Robert Besser
18 Jun 2022, 08:01 GMT+10
CODY, Wyoming: All five entrances to Yellowstone National Park, spanning parts of Wyoming, Montana and Idaho, will remain closed to visitors due to record flooding and rockslides triggered by heavy rains.
Visitors with lodging and camping reservations will not be allowed to enter the park at least through mid-week, as officials inspect damage to roads, bridges and other facilities.
Yellowstone was gearing up to celebrate its 150th anniversary year, as local communities heavily dependent on tourism were counting on a rebound following COVID-19 travel restrictions over the past two summers.
"It is likely that the northern loop will be closed for a substantial amount of time," the park superintendent, Cam Sholly, said in a statement.

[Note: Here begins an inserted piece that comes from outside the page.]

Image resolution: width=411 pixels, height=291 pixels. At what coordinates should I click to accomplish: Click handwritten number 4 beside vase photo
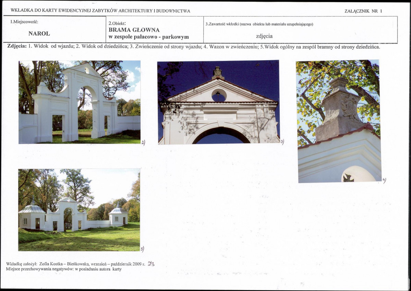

Aerial footage released by the Park Service showed large swaths of the winding North Entrance Road between Gardiner and park headquarters in Mammoth Hot Springs, Wyoming, carved away by surging floodwaters along the Gardner River - washouts that will likely take months to fully repair.
Also, power outages were seen throughout the park, and preliminary assessments showed numerous roadways across Yellowstone either washed away or covered in rocks and mud, with a number of bridges also damaged, the National Park Service said.
The flooding was triggered by continuous heavy rain at the park and steady rains across much of the wider Intermountain West. A sudden spike in summer temperatures in the last three days also hastened the melting and runoff of snow accumulated in the park's higher elevations from late-winter storms.